“Opting Out” of Common Core Standards
- Author: Anonymous, Graduate Student
- State: NY
- Test: Other
- Date: December 2 at 11:04 pm ET
The past few years have been a mesh of heated conversations about the Common Core State Standards and what they will mean for our school systems, educators, parents, and most of all, our children. Some states are now beginning to “opt out” of the Common Core Standards, while others are pushing for more uniform instruction. What is important to remember is that every student comes to my classroom with different interests, talents, and ways of learning. Knowing this, it is probably not the best idea to teach each of them the same thing, in the same way, at the same time.
This is not to suggest that the implementation of the Common Core is the problem. Many of these new standards are not much different from the previous standards in New York State. There are shifts that have taken place, but for the most part, the standards encompass things every good teacher already knows and does. It could also be argued that we serve our students better by teaching them the reasoning behind what they are doing, rather than just how to do it. It is exciting to see the increased higher level thinking that is taking place in my Common Core classroom and a student’s ability to build each new skill on the basis of the skills that came before it.

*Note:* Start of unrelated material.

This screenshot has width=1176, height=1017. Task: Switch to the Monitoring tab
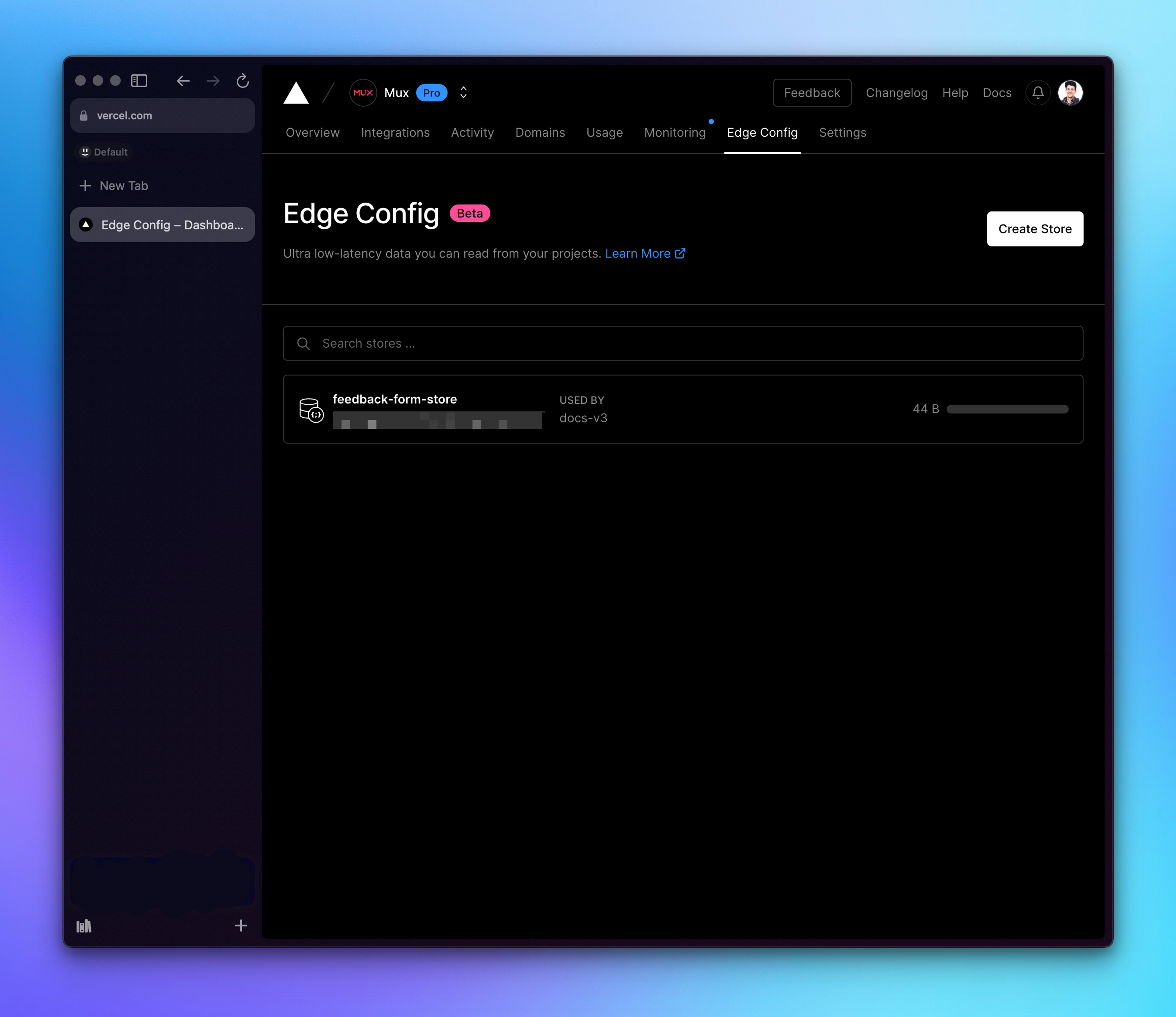pyautogui.click(x=674, y=132)
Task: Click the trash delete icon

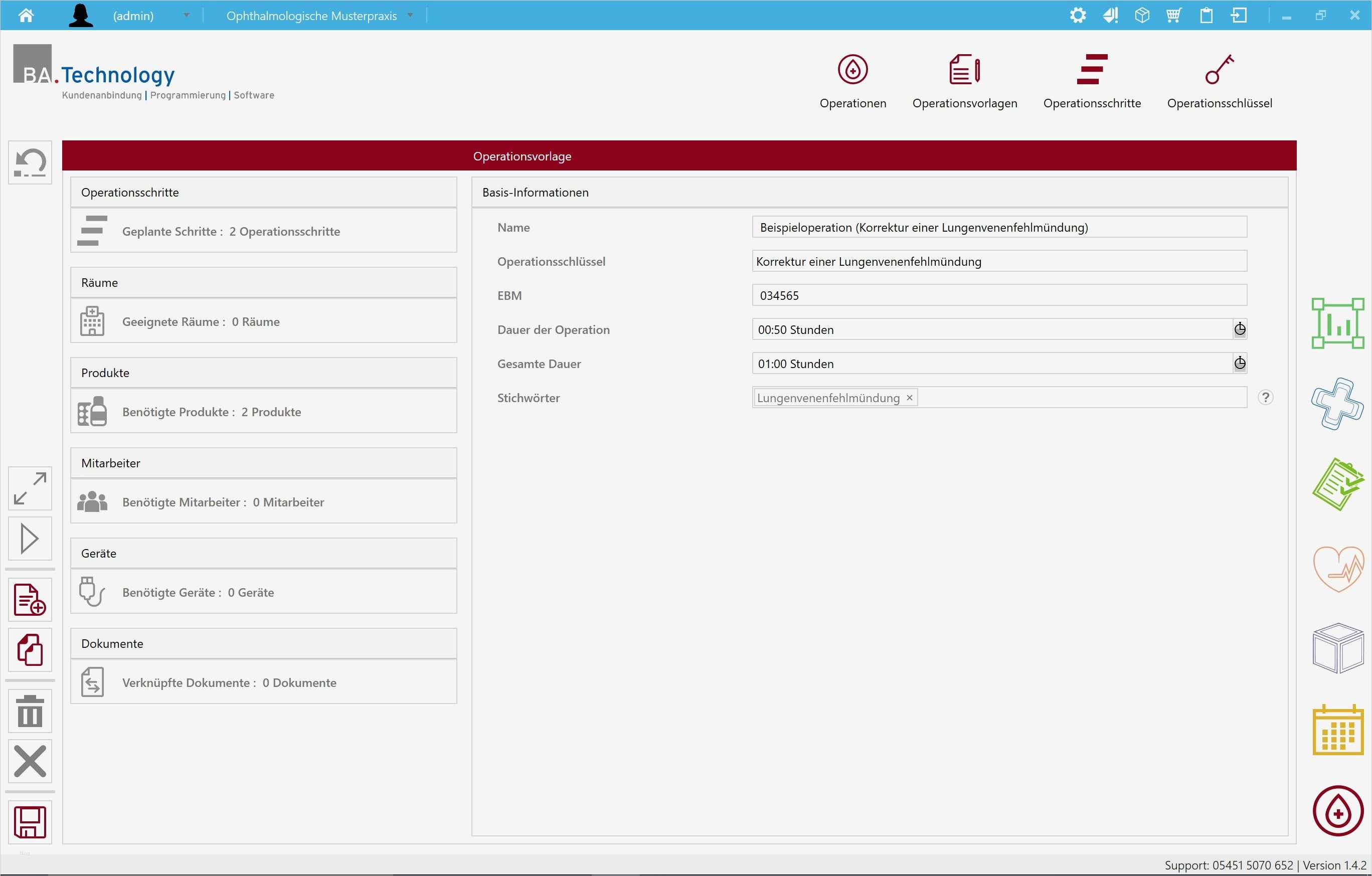Action: tap(30, 711)
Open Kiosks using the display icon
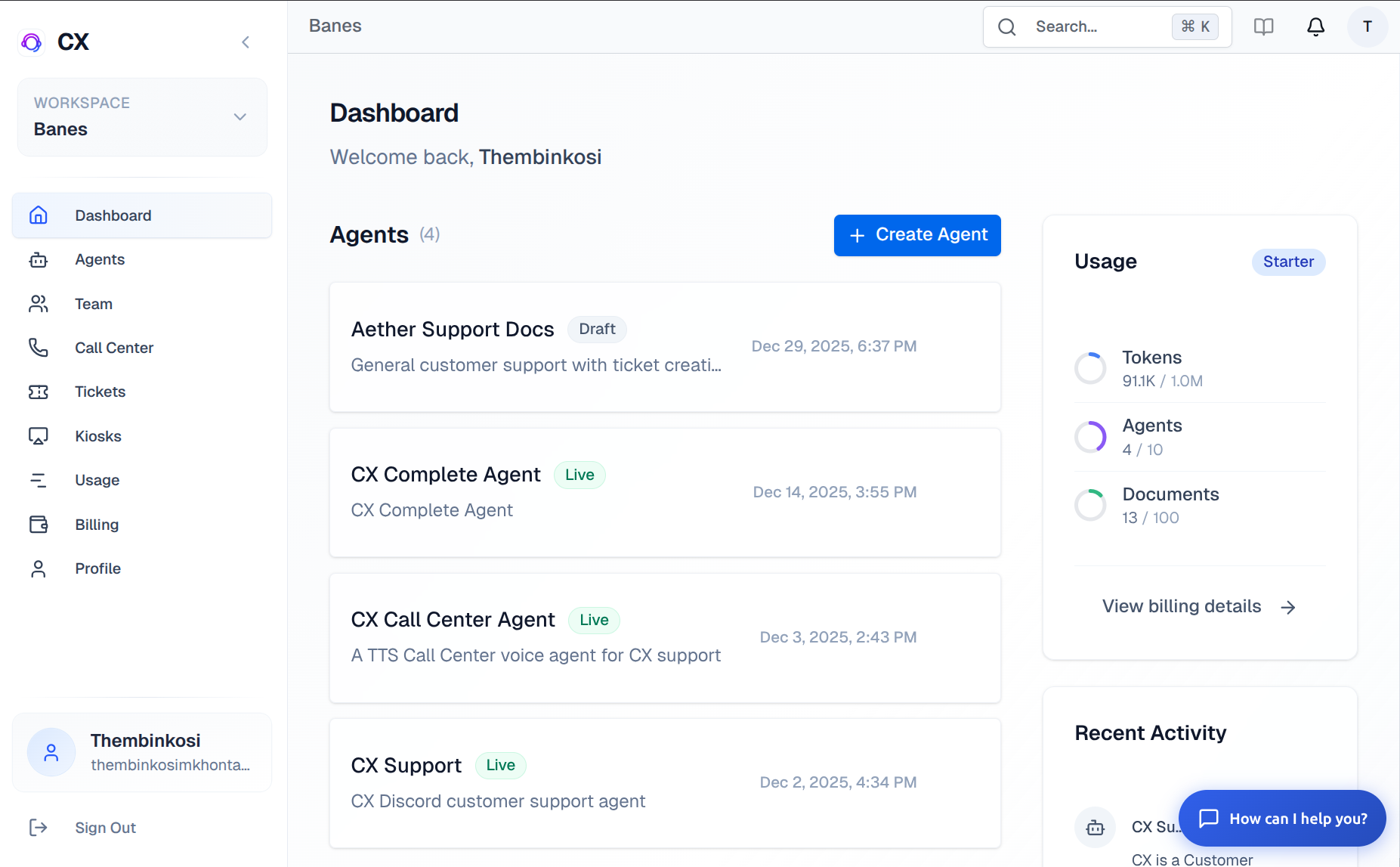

The real problem lies in the delivery of the Common Core Standards. Scripted modules and highly structured curriculums are not conducive to creating the types of learning environments the Common Core demands of us. This form of curriculum instruction leaves little to the imagination and “sucks all the fun” right out of learning for our students and teachers, who feel they have no time to teach “the fun stuff” when they have to get through all their modules. Research indicates that students are far more likely to learn that which interests them. It is not the difficulty level of the material but rather the engagement level that produces positive results. If New York State truly wants to produce “smarter” kids, then districts should reexamine the methods with which they are attempting to implement Common Core Standards. This will be far more constructive than postponing or “opting out” of the revised standards.